Evalena Smith: “Yes, I’m very angry. What mother wouldn’t be? What mother wouldn’t be angry having to bury her son and would have to ask for help.

“God placed somebody somewhere to see something that happened to my son.”

Stacey Cameron: "So you need someone who saw something to speak out for your son?

Evalena Smith: “Yes, yes, yes.”

Stacey Cameron: “What’s the one thing about your son that you look back on now and will still bring a smile?”

Evalena Smith: “He loved his little nieces and his little nephews."

Stacey Cameron: “He loved his family.”

Evalena Smith: “He was so playful.”

Stacey Cameron: “We hear so often that there are potential witnesses or somebody that knows something, but they don’t stand up and tell police. Why do you think that’s the case.?"

Evalena Smith: “Because they don’t want to be labeled as a snitch. But that’s not snitching.”

Stacey Cameron: “It’s not snitching."

Evalena Smith: “It’s not, it’s not snitching. It’s being concerned.”

Stacey Cameron: “How far away do you feel that you are right now with getting someone to help you solve this crime that took your son?

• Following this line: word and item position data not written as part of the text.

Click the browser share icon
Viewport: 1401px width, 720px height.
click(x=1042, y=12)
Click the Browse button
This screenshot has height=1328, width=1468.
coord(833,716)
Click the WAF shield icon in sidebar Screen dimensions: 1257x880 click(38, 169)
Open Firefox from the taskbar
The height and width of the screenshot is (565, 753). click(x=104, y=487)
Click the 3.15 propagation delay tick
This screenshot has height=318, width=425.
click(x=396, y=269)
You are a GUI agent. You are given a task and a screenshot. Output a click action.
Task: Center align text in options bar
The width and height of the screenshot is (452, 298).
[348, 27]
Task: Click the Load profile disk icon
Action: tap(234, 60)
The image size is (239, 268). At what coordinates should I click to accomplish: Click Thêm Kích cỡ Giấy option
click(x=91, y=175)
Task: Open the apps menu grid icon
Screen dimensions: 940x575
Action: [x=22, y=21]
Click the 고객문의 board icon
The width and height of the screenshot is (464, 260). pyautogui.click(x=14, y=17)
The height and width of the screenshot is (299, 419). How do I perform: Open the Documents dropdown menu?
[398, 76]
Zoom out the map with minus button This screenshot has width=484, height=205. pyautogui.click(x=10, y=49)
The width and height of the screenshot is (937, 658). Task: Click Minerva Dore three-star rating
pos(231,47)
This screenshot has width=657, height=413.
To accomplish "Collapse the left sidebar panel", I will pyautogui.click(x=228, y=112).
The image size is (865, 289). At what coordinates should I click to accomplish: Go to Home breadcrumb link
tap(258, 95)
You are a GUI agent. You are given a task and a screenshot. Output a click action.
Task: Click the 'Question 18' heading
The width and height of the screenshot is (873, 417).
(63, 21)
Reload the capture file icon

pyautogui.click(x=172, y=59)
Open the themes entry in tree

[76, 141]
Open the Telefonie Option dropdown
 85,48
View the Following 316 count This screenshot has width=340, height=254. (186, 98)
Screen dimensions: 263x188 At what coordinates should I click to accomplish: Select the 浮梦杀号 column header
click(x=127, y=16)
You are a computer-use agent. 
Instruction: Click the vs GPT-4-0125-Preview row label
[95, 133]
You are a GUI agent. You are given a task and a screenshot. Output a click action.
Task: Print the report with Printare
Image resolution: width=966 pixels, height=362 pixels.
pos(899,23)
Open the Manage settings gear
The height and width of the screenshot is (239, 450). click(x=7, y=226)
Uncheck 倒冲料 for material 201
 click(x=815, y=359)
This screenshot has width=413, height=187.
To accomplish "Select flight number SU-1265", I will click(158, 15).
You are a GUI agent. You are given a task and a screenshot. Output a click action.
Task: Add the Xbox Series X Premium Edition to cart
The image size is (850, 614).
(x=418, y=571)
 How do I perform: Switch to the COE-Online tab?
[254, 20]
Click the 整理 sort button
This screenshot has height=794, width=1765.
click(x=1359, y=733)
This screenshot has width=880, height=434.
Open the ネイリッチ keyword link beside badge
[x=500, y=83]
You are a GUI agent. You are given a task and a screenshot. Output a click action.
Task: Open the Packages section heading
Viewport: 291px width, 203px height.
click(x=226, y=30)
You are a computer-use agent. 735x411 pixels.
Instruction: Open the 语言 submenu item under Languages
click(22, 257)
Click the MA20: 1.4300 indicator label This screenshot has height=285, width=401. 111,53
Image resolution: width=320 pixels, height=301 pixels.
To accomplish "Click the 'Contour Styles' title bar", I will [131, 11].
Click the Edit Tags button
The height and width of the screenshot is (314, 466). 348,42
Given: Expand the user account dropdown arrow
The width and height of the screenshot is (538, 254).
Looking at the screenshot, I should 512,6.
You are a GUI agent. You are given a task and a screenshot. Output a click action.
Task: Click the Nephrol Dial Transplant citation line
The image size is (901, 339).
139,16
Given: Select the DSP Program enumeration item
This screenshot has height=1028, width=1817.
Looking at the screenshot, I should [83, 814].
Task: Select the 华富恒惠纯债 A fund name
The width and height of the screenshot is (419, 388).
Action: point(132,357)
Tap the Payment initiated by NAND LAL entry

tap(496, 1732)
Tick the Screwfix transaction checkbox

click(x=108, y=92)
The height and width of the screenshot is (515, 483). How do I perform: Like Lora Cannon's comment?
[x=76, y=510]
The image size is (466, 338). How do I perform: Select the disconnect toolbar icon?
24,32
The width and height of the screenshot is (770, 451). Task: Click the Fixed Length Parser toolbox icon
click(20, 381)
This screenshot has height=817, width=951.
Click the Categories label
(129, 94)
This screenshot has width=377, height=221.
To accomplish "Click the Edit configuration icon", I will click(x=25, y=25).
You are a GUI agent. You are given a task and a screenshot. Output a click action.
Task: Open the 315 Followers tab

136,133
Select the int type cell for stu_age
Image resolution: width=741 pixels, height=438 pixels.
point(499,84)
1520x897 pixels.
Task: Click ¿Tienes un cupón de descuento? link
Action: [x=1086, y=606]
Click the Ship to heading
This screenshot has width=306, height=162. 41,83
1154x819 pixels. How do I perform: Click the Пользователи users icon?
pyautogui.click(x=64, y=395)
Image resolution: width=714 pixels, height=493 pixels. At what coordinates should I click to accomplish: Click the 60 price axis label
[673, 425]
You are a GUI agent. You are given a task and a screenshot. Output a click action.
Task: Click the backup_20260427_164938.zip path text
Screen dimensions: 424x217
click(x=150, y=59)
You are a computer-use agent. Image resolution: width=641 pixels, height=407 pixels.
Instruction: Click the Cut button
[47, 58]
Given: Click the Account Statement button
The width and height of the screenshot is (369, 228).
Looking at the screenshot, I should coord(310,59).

Evalena Smith: “Far, because I’m just asking for help even with this, to clean this site up. And I can’t even get that. I come out here and I clean this stuff up and it’s just overwhelming.”

Stacey Cameron: “The people watching this tonight that live in these communities, that are seeing this violence, what do they need know? What can they do to help change this?”

Evalena Smith: “They need to speak out. They need to speak out. Because the violence ain’t going until someone stands up and says ‘enough is enough’. This is a hurtful feeling. I wouldn’t wish this on no mother, no mother.

“They left me empty, empty inside. And I want justice. Justice for my child.”

Stacey Cameron: “Do you these people that are pulling the trigger and killing young men even stop to think for a second, what if their mother was in this position that you are now?”

Evalena Smith: “They don’t care. They don’t care.”